-- Problem requirements --
The lines below starting at the line containing "Ajuda (192, 217)" and ending at the line containing "Janeiro 2017 (196, 2185)" are to be repeated exactly, with both ends kept and nothing else added.

(Extracted data entries)
____
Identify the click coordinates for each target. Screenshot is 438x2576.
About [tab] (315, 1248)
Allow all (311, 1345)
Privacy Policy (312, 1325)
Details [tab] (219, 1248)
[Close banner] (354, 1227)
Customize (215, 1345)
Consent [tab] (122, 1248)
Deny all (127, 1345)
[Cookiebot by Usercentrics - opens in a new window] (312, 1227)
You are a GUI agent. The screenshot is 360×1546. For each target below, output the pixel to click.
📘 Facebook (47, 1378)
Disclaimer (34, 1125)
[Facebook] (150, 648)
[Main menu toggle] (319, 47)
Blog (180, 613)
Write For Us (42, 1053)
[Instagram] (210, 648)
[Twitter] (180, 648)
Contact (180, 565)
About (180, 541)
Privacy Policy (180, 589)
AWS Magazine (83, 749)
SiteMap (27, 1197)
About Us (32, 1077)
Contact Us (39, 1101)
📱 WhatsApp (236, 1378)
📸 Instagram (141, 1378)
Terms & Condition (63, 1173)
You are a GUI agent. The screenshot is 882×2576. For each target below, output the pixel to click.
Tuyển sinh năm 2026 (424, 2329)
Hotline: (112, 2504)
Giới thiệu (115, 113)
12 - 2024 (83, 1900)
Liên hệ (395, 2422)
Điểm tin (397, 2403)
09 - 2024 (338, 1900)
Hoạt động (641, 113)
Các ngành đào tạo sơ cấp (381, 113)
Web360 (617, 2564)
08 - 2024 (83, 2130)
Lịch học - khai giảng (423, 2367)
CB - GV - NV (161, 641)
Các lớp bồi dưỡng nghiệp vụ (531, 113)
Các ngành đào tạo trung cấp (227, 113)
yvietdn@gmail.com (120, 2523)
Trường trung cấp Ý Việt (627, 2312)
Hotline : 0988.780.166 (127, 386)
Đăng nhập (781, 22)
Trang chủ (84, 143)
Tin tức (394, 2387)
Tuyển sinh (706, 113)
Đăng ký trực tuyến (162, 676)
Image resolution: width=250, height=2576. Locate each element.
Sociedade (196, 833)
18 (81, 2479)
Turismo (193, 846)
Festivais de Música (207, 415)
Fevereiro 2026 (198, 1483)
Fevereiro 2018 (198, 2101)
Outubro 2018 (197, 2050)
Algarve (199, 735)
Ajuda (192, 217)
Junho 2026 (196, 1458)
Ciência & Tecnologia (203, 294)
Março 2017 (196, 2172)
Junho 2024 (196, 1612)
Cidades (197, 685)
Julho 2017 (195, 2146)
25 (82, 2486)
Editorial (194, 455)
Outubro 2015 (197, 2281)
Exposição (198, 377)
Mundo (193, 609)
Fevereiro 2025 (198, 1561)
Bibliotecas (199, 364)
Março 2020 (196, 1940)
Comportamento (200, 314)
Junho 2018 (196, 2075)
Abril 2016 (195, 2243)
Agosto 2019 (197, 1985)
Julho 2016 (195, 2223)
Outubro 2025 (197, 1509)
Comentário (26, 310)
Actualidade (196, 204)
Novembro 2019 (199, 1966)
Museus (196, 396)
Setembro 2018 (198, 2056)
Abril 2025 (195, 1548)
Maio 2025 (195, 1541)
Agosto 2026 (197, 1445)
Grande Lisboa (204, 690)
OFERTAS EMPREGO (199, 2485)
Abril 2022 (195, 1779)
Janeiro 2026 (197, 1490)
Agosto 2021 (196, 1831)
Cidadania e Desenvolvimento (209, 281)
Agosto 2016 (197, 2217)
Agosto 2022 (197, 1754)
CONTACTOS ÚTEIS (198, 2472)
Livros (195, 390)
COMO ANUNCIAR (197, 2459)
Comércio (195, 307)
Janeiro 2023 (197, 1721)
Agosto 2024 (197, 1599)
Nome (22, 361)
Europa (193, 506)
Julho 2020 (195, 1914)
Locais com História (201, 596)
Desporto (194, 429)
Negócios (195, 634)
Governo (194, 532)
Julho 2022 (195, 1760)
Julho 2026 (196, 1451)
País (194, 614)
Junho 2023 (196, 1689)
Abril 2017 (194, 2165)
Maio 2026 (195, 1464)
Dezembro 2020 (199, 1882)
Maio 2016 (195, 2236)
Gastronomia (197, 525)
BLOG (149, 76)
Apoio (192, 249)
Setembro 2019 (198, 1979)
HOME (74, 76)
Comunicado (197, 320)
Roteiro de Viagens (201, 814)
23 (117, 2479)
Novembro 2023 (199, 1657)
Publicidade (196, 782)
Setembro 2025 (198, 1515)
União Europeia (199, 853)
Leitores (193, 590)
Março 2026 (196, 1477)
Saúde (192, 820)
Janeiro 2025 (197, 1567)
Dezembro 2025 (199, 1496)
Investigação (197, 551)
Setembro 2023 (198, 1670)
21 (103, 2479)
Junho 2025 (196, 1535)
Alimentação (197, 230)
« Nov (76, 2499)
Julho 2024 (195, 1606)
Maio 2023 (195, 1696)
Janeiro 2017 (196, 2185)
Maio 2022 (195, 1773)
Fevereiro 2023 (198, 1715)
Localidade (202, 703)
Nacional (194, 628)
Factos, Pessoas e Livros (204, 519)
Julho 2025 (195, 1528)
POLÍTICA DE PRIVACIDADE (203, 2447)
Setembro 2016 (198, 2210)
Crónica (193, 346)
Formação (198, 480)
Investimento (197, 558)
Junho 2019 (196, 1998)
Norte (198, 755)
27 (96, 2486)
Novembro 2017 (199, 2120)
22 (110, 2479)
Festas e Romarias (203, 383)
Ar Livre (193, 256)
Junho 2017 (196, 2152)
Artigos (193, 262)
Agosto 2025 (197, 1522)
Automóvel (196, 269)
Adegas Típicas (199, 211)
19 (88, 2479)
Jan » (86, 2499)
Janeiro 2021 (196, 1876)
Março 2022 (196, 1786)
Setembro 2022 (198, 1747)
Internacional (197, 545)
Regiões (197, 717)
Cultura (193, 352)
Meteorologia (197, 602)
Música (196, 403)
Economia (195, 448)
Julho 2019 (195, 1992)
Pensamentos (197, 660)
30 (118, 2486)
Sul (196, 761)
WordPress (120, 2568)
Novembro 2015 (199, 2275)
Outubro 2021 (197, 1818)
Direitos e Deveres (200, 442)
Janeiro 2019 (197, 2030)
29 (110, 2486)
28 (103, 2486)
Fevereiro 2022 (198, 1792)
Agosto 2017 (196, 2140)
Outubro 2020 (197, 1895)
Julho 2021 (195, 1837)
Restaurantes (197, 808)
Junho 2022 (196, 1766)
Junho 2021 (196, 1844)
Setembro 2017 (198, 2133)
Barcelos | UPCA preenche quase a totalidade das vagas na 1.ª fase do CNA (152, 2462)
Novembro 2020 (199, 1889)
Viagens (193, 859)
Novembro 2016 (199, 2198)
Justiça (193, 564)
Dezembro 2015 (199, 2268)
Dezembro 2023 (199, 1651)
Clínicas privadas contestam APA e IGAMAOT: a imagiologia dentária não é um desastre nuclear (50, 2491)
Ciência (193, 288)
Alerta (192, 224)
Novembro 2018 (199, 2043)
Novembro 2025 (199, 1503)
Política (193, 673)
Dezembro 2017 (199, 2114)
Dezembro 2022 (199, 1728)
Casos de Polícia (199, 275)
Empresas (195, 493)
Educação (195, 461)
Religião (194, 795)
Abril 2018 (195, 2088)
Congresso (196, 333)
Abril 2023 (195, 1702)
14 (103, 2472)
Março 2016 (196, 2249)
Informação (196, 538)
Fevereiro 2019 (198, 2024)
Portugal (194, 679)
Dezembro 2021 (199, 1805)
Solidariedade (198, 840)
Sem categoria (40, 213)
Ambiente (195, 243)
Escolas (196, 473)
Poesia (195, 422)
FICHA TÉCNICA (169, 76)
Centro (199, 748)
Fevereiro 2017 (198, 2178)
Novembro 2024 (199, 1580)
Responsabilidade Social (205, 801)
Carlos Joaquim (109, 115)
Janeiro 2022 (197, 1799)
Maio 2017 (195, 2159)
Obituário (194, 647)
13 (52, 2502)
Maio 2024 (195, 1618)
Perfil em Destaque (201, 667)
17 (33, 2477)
____
-- Solution to the problem --
Ajuda (192, 217)
Junho 2026 (196, 1458)
Ciência & Tecnologia (203, 294)
Março 2017 (196, 2172)
Junho 2024 (196, 1612)
Cidades (197, 685)
Julho 2017 (195, 2146)
25 (82, 2486)
Editorial (194, 455)
Outubro 2015 (197, 2281)
Exposição (198, 377)
Mundo (193, 609)
Fevereiro 2025 (198, 1561)
Bibliotecas (199, 364)
Março 2020 (196, 1940)
Comportamento (200, 314)
Junho 2018 (196, 2075)
Abril 2016 (195, 2243)
Agosto 2019 (197, 1985)
Julho 2016 (195, 2223)
Outubro 2025 (197, 1509)
Comentário (26, 310)
Actualidade (196, 204)
Novembro 2019 (199, 1966)
Museus (196, 396)
Setembro 2018 (198, 2056)
Abril 2025 (195, 1548)
Maio 2025 (195, 1541)
Agosto 2026 (197, 1445)
Grande Lisboa (204, 690)
OFERTAS EMPREGO (199, 2485)
Abril 2022 (195, 1779)
Janeiro 2026 (197, 1490)
Agosto 2021 (196, 1831)
Cidadania e Desenvolvimento (209, 281)
Agosto 2016 (197, 2217)
Agosto 2022 (197, 1754)
CONTACTOS ÚTEIS (198, 2472)
Livros (195, 390)
COMO ANUNCIAR (197, 2459)
Comércio (195, 307)
Janeiro 2023 (197, 1721)
Agosto 2024 (197, 1599)
Nome (22, 361)
Europa (193, 506)
Julho 2020 (195, 1914)
Locais com História (201, 596)
Desporto (194, 429)
Negócios (195, 634)
Governo (194, 532)
Julho 2022 (195, 1760)
Julho 2026 (196, 1451)
País (194, 614)
Junho 2023 (196, 1689)
Abril 2017 (194, 2165)
Maio 2026 (195, 1464)
Dezembro 2020 (199, 1882)
Maio 2016 (195, 2236)
Gastronomia (197, 525)
BLOG (149, 76)
Apoio (192, 249)
Setembro 2019 (198, 1979)
HOME (74, 76)
Comunicado (197, 320)
Roteiro de Viagens (201, 814)
23 (117, 2479)
Novembro 2023 (199, 1657)
Publicidade (196, 782)
Setembro 2025 (198, 1515)
União Europeia (199, 853)
Leitores (193, 590)
Março 2026 (196, 1477)
Saúde (192, 820)
Janeiro 2025 (197, 1567)
Dezembro 2025 (199, 1496)
Investigação (197, 551)
Setembro 2023 (198, 1670)
21 (103, 2479)
Junho 2025 (196, 1535)
Alimentação (197, 230)
« Nov (76, 2499)
Julho 2024 (195, 1606)
Maio 2023 (195, 1696)
Janeiro 2017 (196, 2185)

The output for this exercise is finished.